ASX listed New Energy Solar is set to sell-off its small portfolio of Australian large-scale solar projects, following a strategic review of the companies investments found better value could be achieved by focusing only on US-based projects.
New Energy Solar announced on Monday that it plans to sell the 111MW Beryl and 55.9MW Manildra solar farms, as the company seeks to address the low market price which it says undervalues its securities.
New Energy Solar instigated a review of the company’s investment strategy in September because the company’s securities consistently traded at a significant discount to what New Energy Solar believes is the fair market valuation of its large-scale solar investments.
New Energy Solar’s securities have consistently traded below 80 cents, despite the company’s most recent assessment of the ‘net asset value’ of its portfolio at $1.29 per security. The company believes the discount is at least in part attributable to a lower level of interest from Australian institutional investors for publicly-listed pure-play renewable energy funds.
New Energy Solar CEO John Martin told RenewEconomy that the company would focus on improving the value of its existing US-based solar portfolio, where there was also a much larger pipeline of new solar projects that would meet the company’s investment needs, allowing the company to achieve much greater scale than what is available in Australia.
Martin said New Energy Solar was established to offer Australian investors a large and diversified portfolio of solar projects, particularly following a significant increase in interest from superannuation funds in responsible investments.
Br he said many Australian institutional investors have preferred simplified ‘pure-play’ investments, and that New Energy Solar’s mix of Australian and US projects had actually created a barrier to attracting institutional investors.
New Energy Solar listed on the ASX as one of Australia’s only pure-play solar companies, following a ‘yield-co’ model that delivers steady dividends to securityholders. While this model is relatively common in overseas markets, it is relatively novel in Australia and this has likely been a contributing factor to its apparent undervaluation in Australia.
New Energy Solar’s review – conducted by Ashurst and BRC Capital – found a number of factors were affecting the market price, including the composition of the security register and the low levels of trading liquidity; the market capitalisation and the modest following by market analysts, and the inability of small-cap listed renewable companies to gain traction on the ASX.
It also cited the location of the assets in two very distinct markets.
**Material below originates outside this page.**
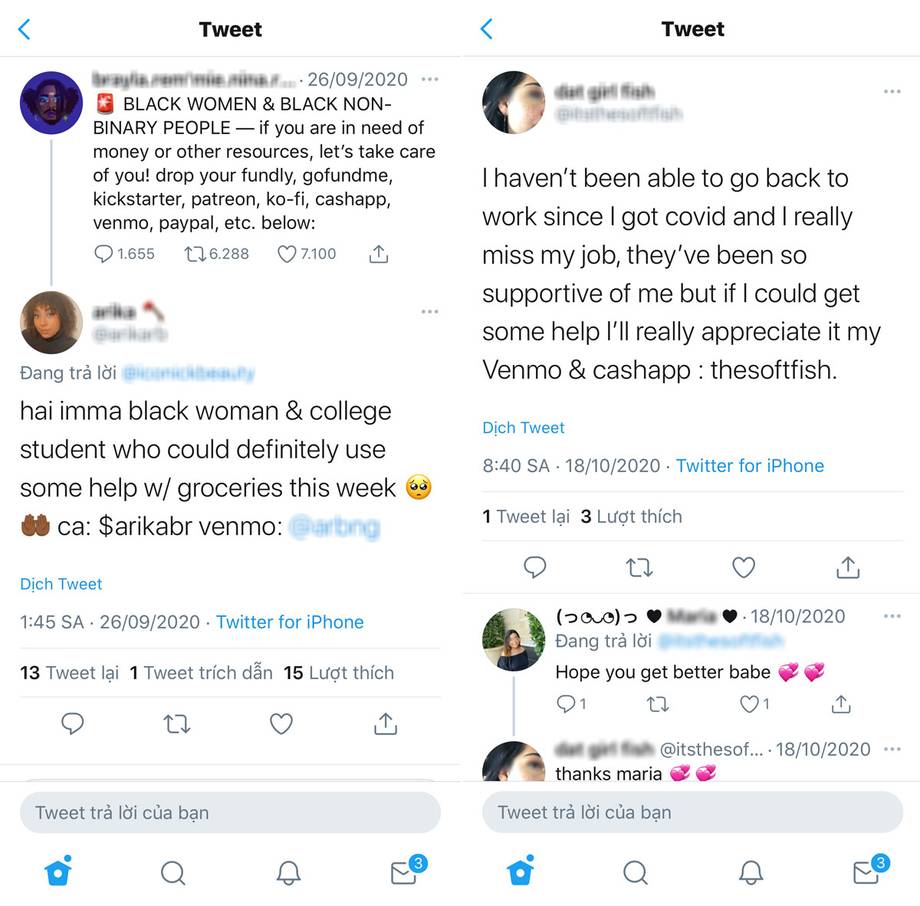Image resolution: width=920 pixels, height=906 pixels.
Task: Open Messages with 3 badge on right
Action: (x=867, y=872)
New Energy Solar’s management has said it has consistently found better value in US-based large-scale solar projects, with a competitive and often difficult Australian market squeezing the returns achievable from local solar projects.
CEO John Martin told RenewEconomy that a strong investment pipeline is likely to continue in the United States, even under a re-elected Trump administration, and would likely be even larger if Democrat challenger Joe Biden was to be successful in November.
While both the Beryl and Manildra solar farms have avoided much of the disruption that has plagued many of Australia’s recent large-scale solar projects, including grid connection delays and unfavourable loss factor determinations, the company was recently forced to write down the book value of its portfolio due to falls in wholesale electricity prices.
US-based projects have represented the bulk of New Energy Solar’s portfolio, which consists of 606MW of capacity spread across 14 projects. The portfolio has generally been locked into long-term offtake projects, providing a consistent source of revenue for projects.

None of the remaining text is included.